Premier John Horgan says B.C. is working on bringing forward its own provincial sick leave program to “fill in the gaps” left by the federal government.
Horgan did not provide details on what a made-in-B.C. program would look like, but he reiterated his disappointment that Prime Minister Justin Trudeau did not expand the current sick leave program in last week’s federal budget.
“The federal government has done what they believe is enough and we’ll be left to fill the gaps,” Horgan said during an unrelated news conference Tuesday.
“We asked them to fix it, they haven’t, and now we’re stepping up,” he said. “I don’t want to sound overly whiny about this but … we didn’t get the program we needed at the time we needed it. [The federal government has] done a lot of great things in the last 14 months, but this isn’t one of them.”
The province was working on a provincial sick-leave program last summer and “we’ve taken those [plans] off the shelf,” Horgan said.
“We’re looking at how to do it in a seamless way without putting more burden on businesses at a time when businesses can least afford it.”
Asked why it has taken so long, Horgan said the province wants to ensure the program is delivered in a way that protects workers and doesn’t saddle businesses with additional costs.
“It’s not the resources that’s the issue, it’s the delivery of the program,” he said. Horgan said he will work with WorkSafe B.C. and Finance Minister Selina Robinson to develop the program.
The current federal program, the Canada Recovery Sickness Benefit, has been criticized by labour groups who say the $500-a-week benefit — $450 after taxes — for anyone sick with COVID-19 is inadequate.

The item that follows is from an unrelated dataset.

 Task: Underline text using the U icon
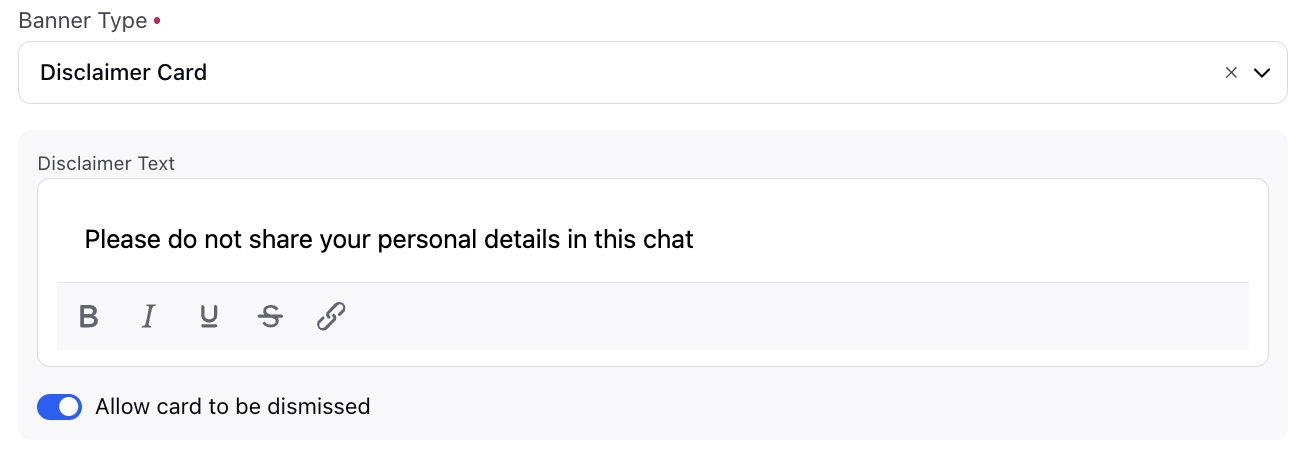pos(209,317)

B.C. Liberal jobs critic Todd Stone said the province should have created a sick-leave program a year ago. He said the government could quickly create a program using the $3-billion contingency fund in the budget.
“When you consider that there are thousands of predominantly front-line workers in low-wage jobs who have already put themselves at risk in order to provide the services and products that the rest of us count on, to say to those people that they’re going to have to wait even more than the year they’ve already waited, it’s just simply irresponsible,” Stone said.

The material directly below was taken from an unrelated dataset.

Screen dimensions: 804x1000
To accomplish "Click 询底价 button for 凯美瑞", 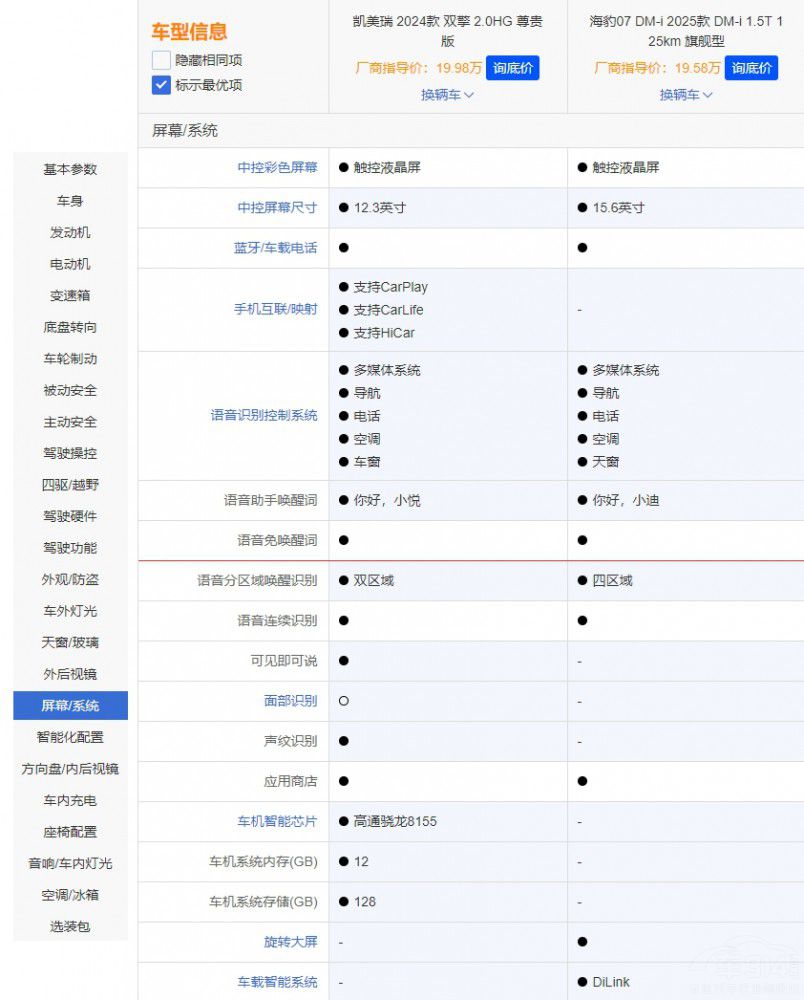I will coord(512,68).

Rob Gillezeau, an economist with University of Victoria, said the most efficient sick-leave program would be one that requires employers to automatically pay workers when they are sick and then the employer is compensated by the government.
If the worker is forced to rely on the government to fill in their lost wages, the lag in getting the money might create a disincentive to stay home while sick, Gillezeau said.
“Having an employer mandate makes it seamless,” he said. “You don’t go in and you still get compensated.”
Yukon created a paid sick-leave program in March that pays a rebate to employers that covers a maximum of 10 days of wages per employee.
Horgan said he doesn’t think Ontario’s proposal to double the $500 federal sick leave benefit with its own funding is the most effective way to deliver money to workers.
However, Trudeau stressed that paid sick leave should be delivered directly through employers. He said Ontario should work through provincially regulated businesses to implement a sick-leave program, as his government did with federally regulated workplaces.
Horgan hopes B.C. can create a program that extends beyond the pandemic.
“So we’re looking at not just [during] the pandemic but what can we do to protect workers and businesses,” he said. “We’re going to try and find a collaborative way to do that.”
Greg D’Avignon, CEO of the Business Council of B.C., is supportive of a paid-sick-leave program but said the cost should not fall to businesses, many of which are closed or operating at limited capacity to help curb transmission.
“There is no disagreement by anyone in labour, in business or in government that if you have COVID symptoms, you should not come to work because you’re endangering fellow employees, business owners customers and the business itself,” D’Avignon said.
“Employers are already paying significant sums of money into health care, into WorkSafe and into unemployment insurance. So we’re doing more than our fair share despite controls and constraints of this public health crisis.”